▶ _Page_:

----------

I’ve always wanted to be able to create something that is both beautiful and useful. I cross stitch, which is really more decorative than practical. I’ve tried knitting, and it’s not working out too well (I’m the only person I know who has sustained a knitting-related injury). So after seeing all the wonderful things my husband and father-in-law have created as members of the Northern Alberta Woodcarvers’ Association (NAWCA), and learning that the club is always open to new members, I saw an opportunity to learn a new skill and create beautiful, useful things. How hard could it be?
The Northern Alberta Woodcarvers’ Association was started in 1980, to promote and teach the skill of carving wood and to provide a supportive place for carvers to work and learn together. The group members (approximately 80 to date) work on chip, relief and bark carving, both by hand and using power tools. They carve ornamental figures of birds, animals, fish and human caricatures, and create the wizened faces of wood spirits and intricate whimsical houses out of cottonwood bark. They add beauty to functionality by carving intricate canes and walking sticks, and traditional Welsh “love spoons.” The group combines their talents every year to carve ornaments for a Christmas tree donated to the Festival of Trees, and compete in the club’s annual carving show and sale. They are a diverse group of people who share a common interest in an old art form.

----------

(Entries on finding words and elements)
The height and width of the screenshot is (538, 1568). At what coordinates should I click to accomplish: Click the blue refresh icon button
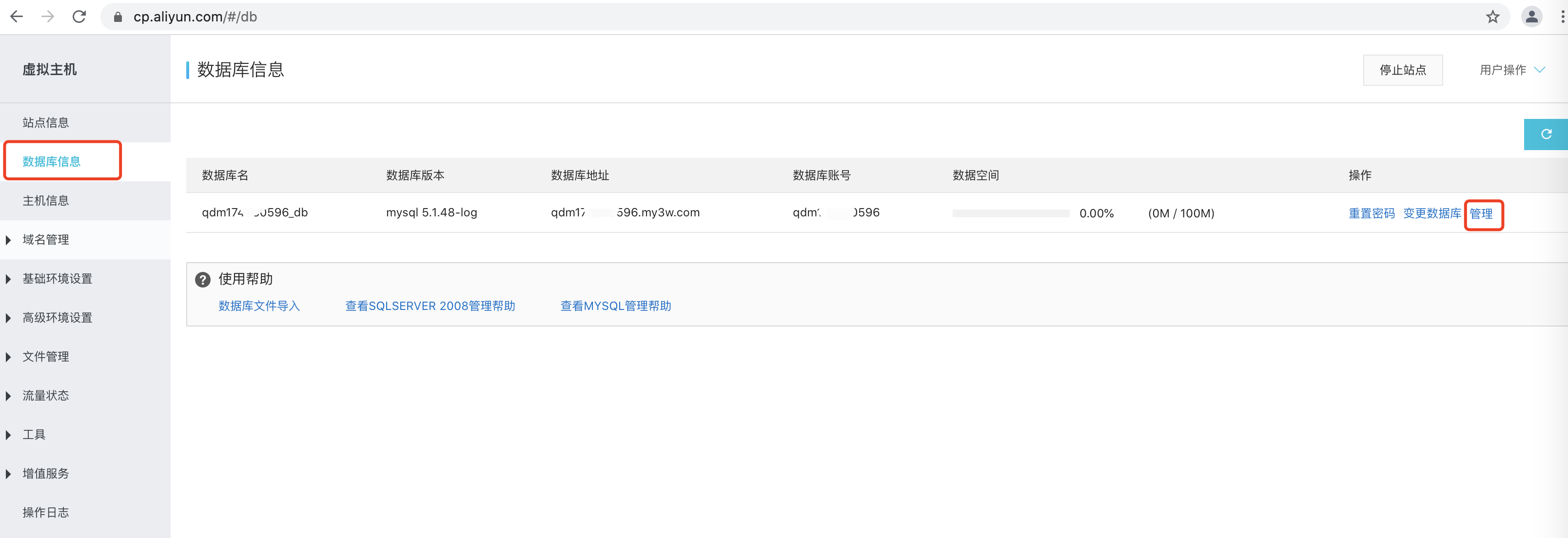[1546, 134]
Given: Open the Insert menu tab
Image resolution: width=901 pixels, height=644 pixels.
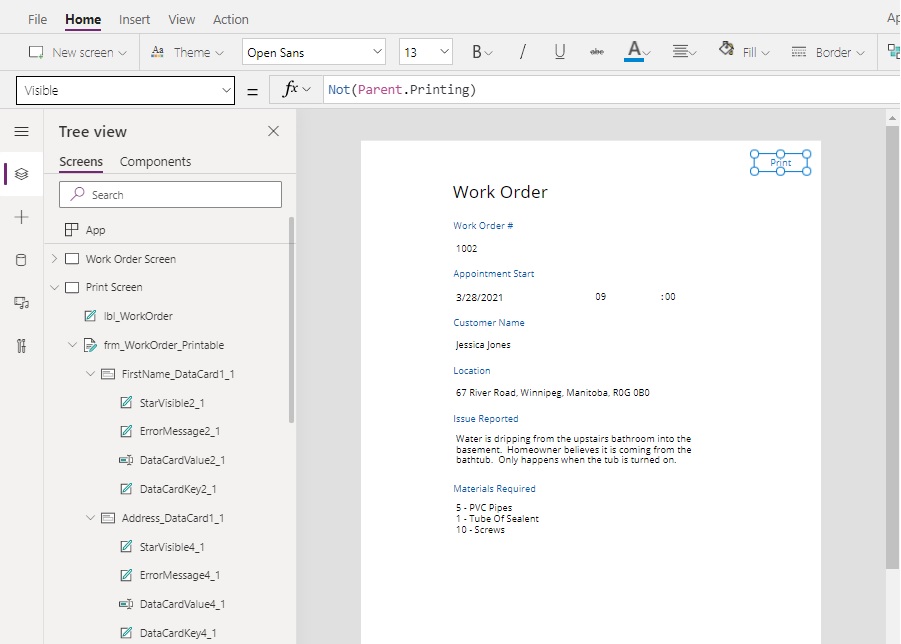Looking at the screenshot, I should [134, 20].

----------

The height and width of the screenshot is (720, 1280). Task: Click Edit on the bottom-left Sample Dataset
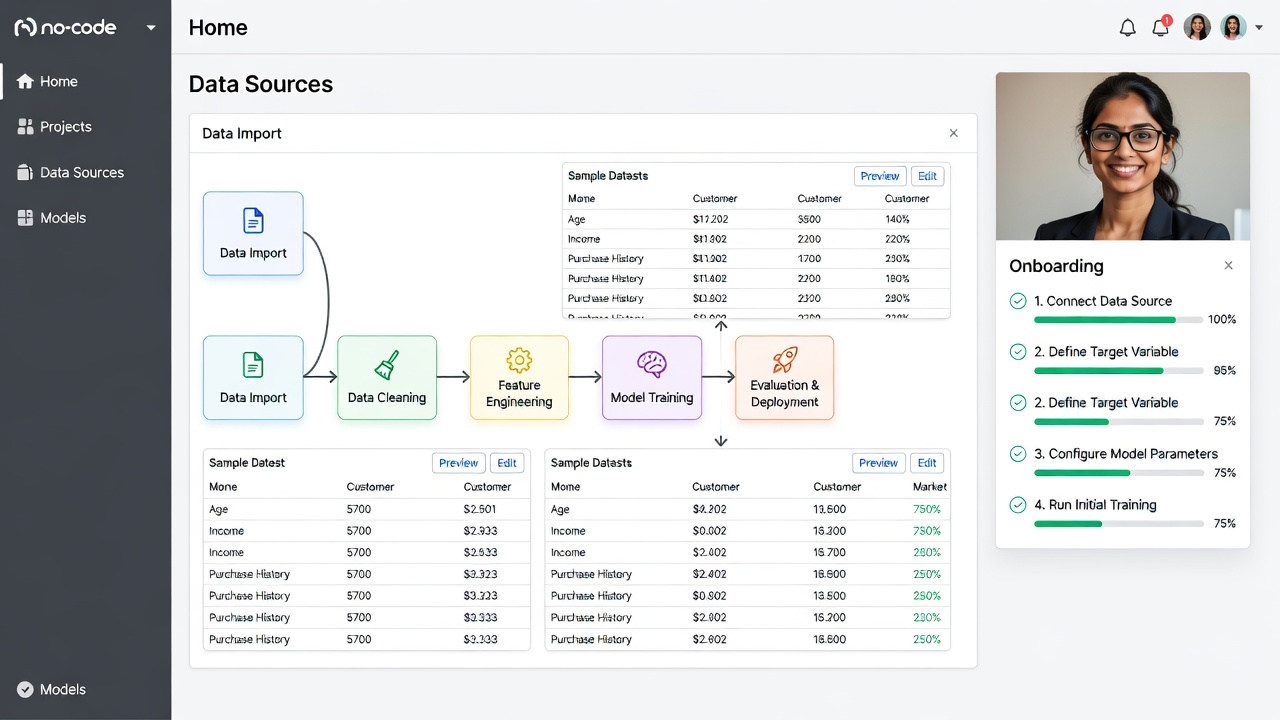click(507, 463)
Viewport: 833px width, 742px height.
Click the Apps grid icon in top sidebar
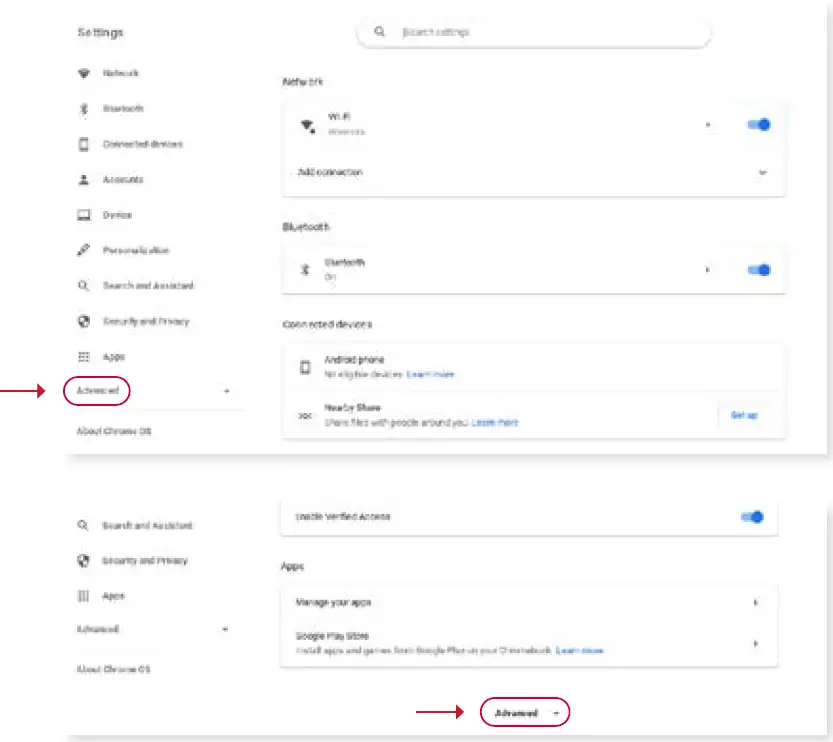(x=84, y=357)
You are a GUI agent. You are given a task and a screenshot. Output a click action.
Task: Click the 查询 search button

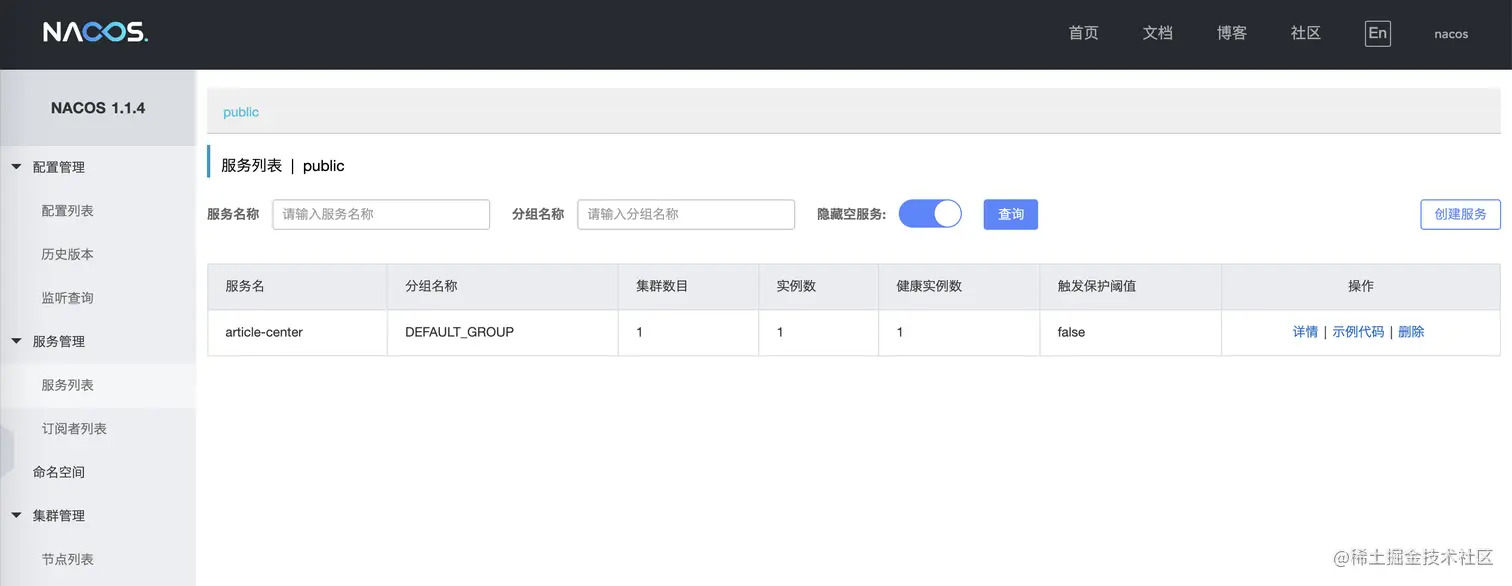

----------

▶ _What to do_:
1: List the subjects of the ornamental figures that the woodcarvers' association passage says the members carve.
2: Return the portion of the woodcarvers' association passage starting at "I’ve always wanted" and ending at "could it be?".

▶ _Solved problems_:
1: Birds, animals, fish, human caricatures

2:
I’ve always wanted to be able to create something that is both beautiful and useful. I cross stitch, which is really more decorative than practical. I’ve tried knitting, and it’s not working out too well (I’m the only person I know who has sustained a knitting-related injury). So after seeing all the wonderful things my husband and father-in-law have created as members of the Northern Alberta Woodcarvers’ Association (NAWCA), and learning that the club is always open to new members, I saw an opportunity to learn a new skill and create beautiful, useful things. How hard could it be?